WRITTEN PROBLEM: In all of the dataset items below, change every "GUI agent" to "screen assistant" and leave the rest of each line as it is.

─── RAW RECORDS ───

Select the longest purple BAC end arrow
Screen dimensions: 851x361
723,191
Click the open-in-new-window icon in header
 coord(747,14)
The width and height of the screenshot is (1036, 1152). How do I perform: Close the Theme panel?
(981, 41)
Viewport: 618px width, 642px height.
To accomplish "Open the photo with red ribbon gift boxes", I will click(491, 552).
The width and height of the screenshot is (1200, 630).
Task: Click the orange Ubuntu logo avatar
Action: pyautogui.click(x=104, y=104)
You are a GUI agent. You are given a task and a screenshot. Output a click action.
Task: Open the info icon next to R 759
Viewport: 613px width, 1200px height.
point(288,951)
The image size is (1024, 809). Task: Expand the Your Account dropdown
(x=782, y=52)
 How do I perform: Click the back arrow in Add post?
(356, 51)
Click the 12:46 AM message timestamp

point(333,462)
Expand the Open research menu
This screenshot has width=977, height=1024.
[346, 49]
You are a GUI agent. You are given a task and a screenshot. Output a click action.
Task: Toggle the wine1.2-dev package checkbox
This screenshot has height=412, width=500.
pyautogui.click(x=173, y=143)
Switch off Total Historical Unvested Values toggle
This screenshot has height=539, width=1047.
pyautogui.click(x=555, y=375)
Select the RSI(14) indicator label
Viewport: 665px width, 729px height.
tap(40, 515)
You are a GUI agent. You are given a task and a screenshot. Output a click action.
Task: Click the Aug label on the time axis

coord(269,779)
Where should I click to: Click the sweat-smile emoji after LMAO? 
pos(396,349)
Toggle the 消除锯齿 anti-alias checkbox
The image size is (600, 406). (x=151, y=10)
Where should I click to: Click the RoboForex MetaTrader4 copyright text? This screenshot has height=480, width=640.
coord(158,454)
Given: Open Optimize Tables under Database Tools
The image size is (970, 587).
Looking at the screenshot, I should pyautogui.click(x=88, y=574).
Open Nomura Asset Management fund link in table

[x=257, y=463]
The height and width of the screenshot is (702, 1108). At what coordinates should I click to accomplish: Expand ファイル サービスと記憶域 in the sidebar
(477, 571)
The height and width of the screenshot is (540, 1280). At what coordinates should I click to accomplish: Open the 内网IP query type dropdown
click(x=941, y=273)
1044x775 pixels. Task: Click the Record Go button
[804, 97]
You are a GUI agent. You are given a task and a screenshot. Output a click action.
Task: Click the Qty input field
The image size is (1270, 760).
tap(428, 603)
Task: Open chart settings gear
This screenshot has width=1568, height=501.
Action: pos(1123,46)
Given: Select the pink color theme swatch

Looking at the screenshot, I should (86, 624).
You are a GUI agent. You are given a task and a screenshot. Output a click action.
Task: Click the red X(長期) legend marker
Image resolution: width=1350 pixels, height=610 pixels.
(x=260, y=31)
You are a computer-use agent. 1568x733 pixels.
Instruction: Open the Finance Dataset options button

───

SOLVED EXERCISE:
Select the longest purple BAC end arrow
Screen dimensions: 851x361
723,191
Click the open-in-new-window icon in header
 coord(747,14)
The width and height of the screenshot is (1036, 1152). How do I perform: Close the Theme panel?
(981, 41)
Viewport: 618px width, 642px height.
To accomplish "Open the photo with red ribbon gift boxes", I will click(491, 552).
The width and height of the screenshot is (1200, 630).
Task: Click the orange Ubuntu logo avatar
Action: pyautogui.click(x=104, y=104)
You are a screen assistant. You are given a task and a screenshot. Output a click action.
Task: Open the info icon next to R 759
Viewport: 613px width, 1200px height.
point(288,951)
The image size is (1024, 809). Task: Expand the Your Account dropdown
(x=782, y=52)
 How do I perform: Click the back arrow in Add post?
(356, 51)
Click the 12:46 AM message timestamp

point(333,462)
Expand the Open research menu
This screenshot has width=977, height=1024.
[346, 49]
You are a screen assistant. You are given a task and a screenshot. Output a click action.
Task: Toggle the wine1.2-dev package checkbox
This screenshot has height=412, width=500.
pyautogui.click(x=173, y=143)
Switch off Total Historical Unvested Values toggle
This screenshot has height=539, width=1047.
pyautogui.click(x=555, y=375)
Select the RSI(14) indicator label
Viewport: 665px width, 729px height.
tap(40, 515)
You are a screen assistant. You are given a task and a screenshot. Output a click action.
Task: Click the Aug label on the time axis

coord(269,779)
Where should I click to: Click the sweat-smile emoji after LMAO? 
pos(396,349)
Toggle the 消除锯齿 anti-alias checkbox
The image size is (600, 406). (x=151, y=10)
Where should I click to: Click the RoboForex MetaTrader4 copyright text? This screenshot has height=480, width=640.
coord(158,454)
Given: Open Optimize Tables under Database Tools
The image size is (970, 587).
Looking at the screenshot, I should pyautogui.click(x=88, y=574).
Open Nomura Asset Management fund link in table

[x=257, y=463]
The height and width of the screenshot is (702, 1108). At what coordinates should I click to accomplish: Expand ファイル サービスと記憶域 in the sidebar
(477, 571)
The height and width of the screenshot is (540, 1280). At what coordinates should I click to accomplish: Open the 内网IP query type dropdown
click(x=941, y=273)
1044x775 pixels. Task: Click the Record Go button
[804, 97]
You are a screen assistant. You are given a task and a screenshot. Output a click action.
Task: Click the Qty input field
The image size is (1270, 760).
tap(428, 603)
Task: Open chart settings gear
This screenshot has width=1568, height=501.
Action: pos(1123,46)
Given: Select the pink color theme swatch

Looking at the screenshot, I should (86, 624).
You are a screen assistant. You are given a task and a screenshot. Output a click action.
Task: Click the red X(長期) legend marker
Image resolution: width=1350 pixels, height=610 pixels.
(x=260, y=31)
You are a computer-use agent. 1568x733 pixels.
Instruction: Open the Finance Dataset options button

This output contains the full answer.